__Problem statement__. Go through the records line by line from the top and repeat each one exactly, ending with the line that contains "Given: Go to Traffic capture menu item".

__Provided records__.
-------------------------

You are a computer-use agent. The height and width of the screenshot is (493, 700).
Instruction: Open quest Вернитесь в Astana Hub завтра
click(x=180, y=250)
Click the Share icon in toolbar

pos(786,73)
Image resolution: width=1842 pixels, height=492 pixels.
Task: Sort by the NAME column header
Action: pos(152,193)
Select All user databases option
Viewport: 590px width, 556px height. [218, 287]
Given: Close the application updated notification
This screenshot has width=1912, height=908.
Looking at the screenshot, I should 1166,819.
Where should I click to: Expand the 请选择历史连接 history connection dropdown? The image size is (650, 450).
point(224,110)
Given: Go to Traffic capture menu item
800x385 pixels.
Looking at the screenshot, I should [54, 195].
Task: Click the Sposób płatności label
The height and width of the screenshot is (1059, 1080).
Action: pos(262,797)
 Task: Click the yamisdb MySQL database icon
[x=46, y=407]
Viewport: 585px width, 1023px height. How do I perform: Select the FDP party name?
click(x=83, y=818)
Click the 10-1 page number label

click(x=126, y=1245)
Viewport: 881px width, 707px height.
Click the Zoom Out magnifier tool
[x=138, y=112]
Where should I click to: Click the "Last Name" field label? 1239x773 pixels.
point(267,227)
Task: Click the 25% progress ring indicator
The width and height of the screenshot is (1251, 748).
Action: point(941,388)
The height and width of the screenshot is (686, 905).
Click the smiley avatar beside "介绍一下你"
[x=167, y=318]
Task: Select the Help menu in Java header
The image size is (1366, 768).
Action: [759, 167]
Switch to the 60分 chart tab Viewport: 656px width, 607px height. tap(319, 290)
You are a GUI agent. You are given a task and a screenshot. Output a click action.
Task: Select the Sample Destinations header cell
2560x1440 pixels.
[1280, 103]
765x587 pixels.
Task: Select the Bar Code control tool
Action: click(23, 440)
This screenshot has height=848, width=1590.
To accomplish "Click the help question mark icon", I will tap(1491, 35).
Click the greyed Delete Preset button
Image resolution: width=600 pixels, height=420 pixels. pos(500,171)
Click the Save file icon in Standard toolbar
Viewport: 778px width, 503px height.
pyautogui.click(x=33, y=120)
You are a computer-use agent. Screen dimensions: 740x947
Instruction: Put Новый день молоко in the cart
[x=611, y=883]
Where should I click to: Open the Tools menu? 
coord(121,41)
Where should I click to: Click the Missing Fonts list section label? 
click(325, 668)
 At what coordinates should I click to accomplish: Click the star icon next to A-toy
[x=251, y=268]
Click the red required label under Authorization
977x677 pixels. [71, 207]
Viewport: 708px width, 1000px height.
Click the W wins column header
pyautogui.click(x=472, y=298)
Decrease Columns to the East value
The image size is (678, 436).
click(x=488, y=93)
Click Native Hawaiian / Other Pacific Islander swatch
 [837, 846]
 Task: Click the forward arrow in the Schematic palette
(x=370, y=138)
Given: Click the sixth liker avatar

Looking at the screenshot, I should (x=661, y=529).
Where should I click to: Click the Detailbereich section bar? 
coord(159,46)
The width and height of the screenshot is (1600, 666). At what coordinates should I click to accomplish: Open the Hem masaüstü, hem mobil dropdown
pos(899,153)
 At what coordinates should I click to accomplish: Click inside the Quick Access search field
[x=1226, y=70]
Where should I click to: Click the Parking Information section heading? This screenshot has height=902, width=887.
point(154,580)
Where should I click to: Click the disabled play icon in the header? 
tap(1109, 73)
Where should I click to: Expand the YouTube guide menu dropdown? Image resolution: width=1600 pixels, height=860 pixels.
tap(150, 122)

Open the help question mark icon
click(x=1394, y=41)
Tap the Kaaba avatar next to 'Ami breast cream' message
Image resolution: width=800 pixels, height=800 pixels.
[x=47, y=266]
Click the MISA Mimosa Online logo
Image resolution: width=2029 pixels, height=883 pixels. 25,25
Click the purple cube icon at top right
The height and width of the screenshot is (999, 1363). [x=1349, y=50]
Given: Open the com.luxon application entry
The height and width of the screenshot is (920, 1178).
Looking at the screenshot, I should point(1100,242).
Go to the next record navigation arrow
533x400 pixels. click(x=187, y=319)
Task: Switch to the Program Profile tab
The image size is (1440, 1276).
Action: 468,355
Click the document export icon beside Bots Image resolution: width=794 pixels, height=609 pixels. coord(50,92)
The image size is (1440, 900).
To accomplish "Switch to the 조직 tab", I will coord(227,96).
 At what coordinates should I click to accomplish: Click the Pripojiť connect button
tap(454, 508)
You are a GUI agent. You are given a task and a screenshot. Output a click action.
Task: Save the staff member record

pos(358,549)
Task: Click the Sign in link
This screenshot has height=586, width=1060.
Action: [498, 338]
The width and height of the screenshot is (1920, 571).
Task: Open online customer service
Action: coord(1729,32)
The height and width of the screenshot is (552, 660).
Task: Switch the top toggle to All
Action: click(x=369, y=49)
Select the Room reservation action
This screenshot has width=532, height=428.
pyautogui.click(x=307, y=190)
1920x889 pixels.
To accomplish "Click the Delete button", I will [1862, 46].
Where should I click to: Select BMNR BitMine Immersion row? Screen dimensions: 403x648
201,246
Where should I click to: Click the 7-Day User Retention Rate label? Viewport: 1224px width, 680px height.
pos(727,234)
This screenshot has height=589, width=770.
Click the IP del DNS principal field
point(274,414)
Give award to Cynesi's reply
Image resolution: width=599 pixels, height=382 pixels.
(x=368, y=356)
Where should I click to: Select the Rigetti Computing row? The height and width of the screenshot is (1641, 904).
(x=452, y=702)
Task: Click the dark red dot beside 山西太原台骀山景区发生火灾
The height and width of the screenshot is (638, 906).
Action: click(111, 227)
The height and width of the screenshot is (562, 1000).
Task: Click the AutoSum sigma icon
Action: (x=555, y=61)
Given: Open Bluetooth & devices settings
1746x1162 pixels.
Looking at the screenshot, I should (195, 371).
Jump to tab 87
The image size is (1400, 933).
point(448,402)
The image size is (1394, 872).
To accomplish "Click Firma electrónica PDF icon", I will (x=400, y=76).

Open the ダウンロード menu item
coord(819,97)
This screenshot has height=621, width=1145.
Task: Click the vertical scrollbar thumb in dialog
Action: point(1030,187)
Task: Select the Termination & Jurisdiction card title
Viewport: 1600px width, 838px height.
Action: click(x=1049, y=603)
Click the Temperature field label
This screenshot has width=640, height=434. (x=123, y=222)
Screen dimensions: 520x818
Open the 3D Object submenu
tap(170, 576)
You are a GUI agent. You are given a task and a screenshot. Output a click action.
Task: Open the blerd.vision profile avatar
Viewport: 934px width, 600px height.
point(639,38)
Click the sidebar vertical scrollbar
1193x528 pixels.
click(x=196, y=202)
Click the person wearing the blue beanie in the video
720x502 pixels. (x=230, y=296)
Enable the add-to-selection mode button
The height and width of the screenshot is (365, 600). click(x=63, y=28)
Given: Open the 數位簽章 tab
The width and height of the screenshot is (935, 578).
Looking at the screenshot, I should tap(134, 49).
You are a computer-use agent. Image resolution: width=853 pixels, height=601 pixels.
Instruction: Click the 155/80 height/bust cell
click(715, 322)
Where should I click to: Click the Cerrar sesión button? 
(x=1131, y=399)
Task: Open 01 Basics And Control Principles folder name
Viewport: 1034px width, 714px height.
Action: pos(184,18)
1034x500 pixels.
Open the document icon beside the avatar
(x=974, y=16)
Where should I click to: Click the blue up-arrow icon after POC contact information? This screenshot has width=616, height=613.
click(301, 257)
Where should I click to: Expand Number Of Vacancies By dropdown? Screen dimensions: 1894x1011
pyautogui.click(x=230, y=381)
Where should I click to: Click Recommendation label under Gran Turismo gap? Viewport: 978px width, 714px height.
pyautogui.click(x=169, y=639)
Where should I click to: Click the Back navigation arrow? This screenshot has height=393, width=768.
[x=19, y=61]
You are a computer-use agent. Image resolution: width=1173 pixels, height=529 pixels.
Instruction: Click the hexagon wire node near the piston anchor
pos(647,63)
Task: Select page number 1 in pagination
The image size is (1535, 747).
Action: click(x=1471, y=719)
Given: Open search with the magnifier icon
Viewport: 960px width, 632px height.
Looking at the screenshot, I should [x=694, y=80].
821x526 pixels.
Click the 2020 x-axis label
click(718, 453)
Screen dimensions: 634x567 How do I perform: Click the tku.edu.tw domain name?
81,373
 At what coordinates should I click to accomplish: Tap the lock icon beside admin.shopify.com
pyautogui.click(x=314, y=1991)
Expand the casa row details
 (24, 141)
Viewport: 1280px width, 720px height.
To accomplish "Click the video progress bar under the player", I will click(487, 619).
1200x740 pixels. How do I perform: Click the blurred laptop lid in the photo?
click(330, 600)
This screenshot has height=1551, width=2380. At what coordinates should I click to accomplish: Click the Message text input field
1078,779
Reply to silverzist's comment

-------------------------

__Exercise result__.
You are a computer-use agent. The height and width of the screenshot is (493, 700).
Instruction: Open quest Вернитесь в Astana Hub завтра
click(x=180, y=250)
Click the Share icon in toolbar

pos(786,73)
Image resolution: width=1842 pixels, height=492 pixels.
Task: Sort by the NAME column header
Action: pos(152,193)
Select All user databases option
Viewport: 590px width, 556px height. [218, 287]
Given: Close the application updated notification
This screenshot has width=1912, height=908.
Looking at the screenshot, I should 1166,819.
Where should I click to: Expand the 请选择历史连接 history connection dropdown? The image size is (650, 450).
point(224,110)
Given: Go to Traffic capture menu item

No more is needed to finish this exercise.